September 12, 2021 Book Reviews






⭐⭐⭐⭐ A Moveable Feast by Hemingway

Full Title A Moveable Feast
Authors Ernest Hemingway, James Naughton
Year Published 2012
Date Read September 07, 2021
Rating 4/5 stars

Travel-journal style of writing, similar to The Sun Also Rises but perhaps a bit less polished. Really easy to pick up and drop right back into the story, even with an appreciable amount of time between readings.

September 7, 2021 Book Reviews






⭐⭐ The Organized Mind by Levitin

Full Title The Organized Mind: Thinking Straight in the Age of Information Overload
Authors Daniel J. Levitin
Year Published 2014
Date Read August 27, 2021
Rating 2/5 stars

Listened to a little over 4.5 hours, about 28%. Ultimately I think I may have simply come across many of the topics Levitin covers in other resources in this area, which isn’t the book’s fault. However, I thought that the pacing was too slow; the author made the all-too-common mistake you see in productivity nonfiction by spending way too long on individual points. There is significant volume to get through per individual insight, which is a bummer.

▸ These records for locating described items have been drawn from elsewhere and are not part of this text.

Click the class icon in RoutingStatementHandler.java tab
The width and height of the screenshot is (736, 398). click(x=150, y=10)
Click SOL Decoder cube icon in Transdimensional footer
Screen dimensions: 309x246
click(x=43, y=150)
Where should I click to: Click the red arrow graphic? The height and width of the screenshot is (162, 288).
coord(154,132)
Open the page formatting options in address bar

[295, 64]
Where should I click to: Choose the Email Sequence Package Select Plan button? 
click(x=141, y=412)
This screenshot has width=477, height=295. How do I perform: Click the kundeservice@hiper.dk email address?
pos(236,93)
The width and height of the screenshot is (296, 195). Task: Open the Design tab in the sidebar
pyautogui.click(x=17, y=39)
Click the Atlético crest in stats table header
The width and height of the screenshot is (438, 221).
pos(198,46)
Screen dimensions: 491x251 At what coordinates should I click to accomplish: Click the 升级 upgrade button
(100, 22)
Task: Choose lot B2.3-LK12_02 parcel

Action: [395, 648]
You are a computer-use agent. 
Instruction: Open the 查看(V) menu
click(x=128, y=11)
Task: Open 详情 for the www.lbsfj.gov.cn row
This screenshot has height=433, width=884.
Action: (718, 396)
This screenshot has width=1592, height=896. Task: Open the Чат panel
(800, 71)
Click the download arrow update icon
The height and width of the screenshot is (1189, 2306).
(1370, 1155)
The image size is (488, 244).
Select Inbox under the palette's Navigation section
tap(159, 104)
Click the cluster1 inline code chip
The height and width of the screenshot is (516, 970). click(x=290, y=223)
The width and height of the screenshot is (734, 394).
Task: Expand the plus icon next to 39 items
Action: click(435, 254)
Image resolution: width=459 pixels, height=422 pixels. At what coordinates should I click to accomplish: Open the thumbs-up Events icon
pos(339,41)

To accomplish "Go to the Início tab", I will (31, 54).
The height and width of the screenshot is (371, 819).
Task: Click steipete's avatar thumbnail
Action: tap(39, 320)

Still, there are some good concepts to be reminded of here. I liked the author’s metaphor for how keeping things in your head that you know you have to do is akin to having a disorganized room; capturing these tasks in an external system is similar to cleaning up your work area. He also introduces an interesting way of viewing assistants’ — just like now we have many external digital systems (apps for note-taking, events, tasks etc.) that are extensions to our cognition, people employed as personal assistants can be thought of in the same way. In both cases, we are trying to externalize tasks at low levels of abstraction to free up mental space for higher-level ones. What I didn’t really think about is that the amount of assistance we get as individuals from other humans has actually radically gone down in the last few decades — whereas before we’d have travel agents to help with booking hotels and flights or operators to connect us to the right phone call destination, we now have to do this ourselves (typically, with software as the replacement). Clearly this has democratized access to these services and proved to be very profitable for the software companies that produce such applications. But are these tools actually better than what they are replacing? Or even, how much better could things be if you hired specialists that could also make use of these tools today? I class these kinds of questions into the paying for advice” area, which I would still like to explore more.

August 27, 2021 Book Reviews






⭐⭐⭐⭐ Range by Epstein

Full Title Range: Why Generalists Triumph in a Specialized World
Authors David Epstein
Year Published 2019
Date Read August 19, 2021
Rating 4/5 stars

This ended up being a pretty great read. There was a little section on some of the latest research in memory that focused on active recall / distributed practice, and as a big believer in that stuff perhaps it’s no surprise I’m a fan of the book overall too (more reading on this can be found in Make It Stick: The Science of Successful Learning for those interested). Another memorable section for me was where Epstein discusses the Flynn effect and links it to our significantly-increased ability to think abstractly versus our parents and grandparents. What was crazy to hear was some research from pre-industrialization / collectivization Russian farmers and their inability to put even familiar items into categories. Some related stuff in here about their apparent lack of curiosity also being limited by their extremely literal understanding of life. Would love to read some more about this as I think it may partly explain why it has always felt to me like those very advanced in age seem fairly set in their ways and uninterested in learning new things. It brings to mind interesting thoughts on how my own mind might start to harden over time, and what I could do to avoid the same fate.

Generally, the author did a good job of convincing me that if your goal is creative output and breakthrough results, taking a wide view as opposed to an expert one is likely to be fruitful. As someone who works in a creative field and has aspirations to introduce more creativity into my hobbies as well, it felt timely. Would generally recommend to anyone interested in non-fiction reading as there’s appreciable wheat for fairly low chaff here.